## Exercise goal
Scan the data, and whenever a line contains "recupera", copy it.

## Material to process
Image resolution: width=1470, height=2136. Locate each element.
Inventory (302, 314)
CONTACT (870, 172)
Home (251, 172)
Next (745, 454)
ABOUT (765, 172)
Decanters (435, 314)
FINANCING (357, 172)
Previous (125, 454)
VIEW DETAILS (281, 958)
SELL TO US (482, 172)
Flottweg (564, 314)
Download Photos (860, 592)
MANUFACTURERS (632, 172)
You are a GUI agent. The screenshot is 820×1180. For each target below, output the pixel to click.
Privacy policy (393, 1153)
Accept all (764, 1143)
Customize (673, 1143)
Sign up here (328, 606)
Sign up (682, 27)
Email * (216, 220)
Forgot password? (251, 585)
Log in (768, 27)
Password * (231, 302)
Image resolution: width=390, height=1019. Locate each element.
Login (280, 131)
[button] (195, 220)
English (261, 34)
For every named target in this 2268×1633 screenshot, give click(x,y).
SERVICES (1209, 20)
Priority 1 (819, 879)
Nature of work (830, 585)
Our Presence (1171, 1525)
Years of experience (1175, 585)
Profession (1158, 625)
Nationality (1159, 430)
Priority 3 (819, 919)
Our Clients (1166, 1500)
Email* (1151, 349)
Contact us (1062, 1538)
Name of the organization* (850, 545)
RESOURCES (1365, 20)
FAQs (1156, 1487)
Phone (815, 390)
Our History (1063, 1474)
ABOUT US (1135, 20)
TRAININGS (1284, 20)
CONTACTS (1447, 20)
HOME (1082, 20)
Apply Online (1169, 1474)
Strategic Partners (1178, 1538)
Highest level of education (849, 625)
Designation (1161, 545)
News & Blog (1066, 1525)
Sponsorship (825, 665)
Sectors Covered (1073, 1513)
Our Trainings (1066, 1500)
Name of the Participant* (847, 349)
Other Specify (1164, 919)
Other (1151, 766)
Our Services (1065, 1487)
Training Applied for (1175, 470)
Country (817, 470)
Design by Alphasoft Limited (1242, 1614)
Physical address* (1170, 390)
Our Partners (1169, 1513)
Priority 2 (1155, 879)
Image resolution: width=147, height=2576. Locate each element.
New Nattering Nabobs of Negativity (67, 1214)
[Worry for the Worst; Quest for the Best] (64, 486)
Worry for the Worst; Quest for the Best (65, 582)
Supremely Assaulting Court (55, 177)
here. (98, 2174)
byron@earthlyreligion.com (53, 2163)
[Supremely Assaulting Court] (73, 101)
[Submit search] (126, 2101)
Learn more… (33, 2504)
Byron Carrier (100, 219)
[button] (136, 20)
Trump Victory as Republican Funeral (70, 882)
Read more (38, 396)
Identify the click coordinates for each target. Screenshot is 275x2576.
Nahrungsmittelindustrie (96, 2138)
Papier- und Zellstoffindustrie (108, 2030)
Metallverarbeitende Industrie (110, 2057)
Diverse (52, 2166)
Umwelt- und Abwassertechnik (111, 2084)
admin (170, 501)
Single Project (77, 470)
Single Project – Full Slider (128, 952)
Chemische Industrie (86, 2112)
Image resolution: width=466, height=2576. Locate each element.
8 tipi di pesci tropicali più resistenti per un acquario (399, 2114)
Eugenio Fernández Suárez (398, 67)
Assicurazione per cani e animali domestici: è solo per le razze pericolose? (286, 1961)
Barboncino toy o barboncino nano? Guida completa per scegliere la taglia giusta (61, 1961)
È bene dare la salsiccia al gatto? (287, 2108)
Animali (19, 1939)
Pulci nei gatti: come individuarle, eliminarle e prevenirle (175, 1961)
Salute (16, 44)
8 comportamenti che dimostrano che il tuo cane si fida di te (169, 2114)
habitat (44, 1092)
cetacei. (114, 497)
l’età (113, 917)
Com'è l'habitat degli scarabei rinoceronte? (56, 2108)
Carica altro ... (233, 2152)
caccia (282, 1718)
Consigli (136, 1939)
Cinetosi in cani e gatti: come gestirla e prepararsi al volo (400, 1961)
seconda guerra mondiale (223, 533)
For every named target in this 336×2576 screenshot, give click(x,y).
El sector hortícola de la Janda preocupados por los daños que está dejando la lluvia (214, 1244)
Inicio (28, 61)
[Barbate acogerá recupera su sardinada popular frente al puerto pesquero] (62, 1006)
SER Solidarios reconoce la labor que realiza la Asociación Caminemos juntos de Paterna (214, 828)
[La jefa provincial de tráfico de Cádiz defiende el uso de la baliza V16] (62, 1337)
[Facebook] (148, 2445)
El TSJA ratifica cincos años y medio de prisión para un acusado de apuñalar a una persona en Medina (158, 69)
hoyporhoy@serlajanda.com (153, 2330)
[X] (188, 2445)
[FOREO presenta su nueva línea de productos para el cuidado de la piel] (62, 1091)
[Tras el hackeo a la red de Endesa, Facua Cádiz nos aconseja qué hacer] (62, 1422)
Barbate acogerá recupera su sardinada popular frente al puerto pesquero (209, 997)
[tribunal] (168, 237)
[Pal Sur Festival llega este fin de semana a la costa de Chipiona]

## Expected answer
[Barbate acogerá recupera su sardinada popular frente al puerto pesquero] (62, 1006)
Barbate acogerá recupera su sardinada popular frente al puerto pesquero (209, 997)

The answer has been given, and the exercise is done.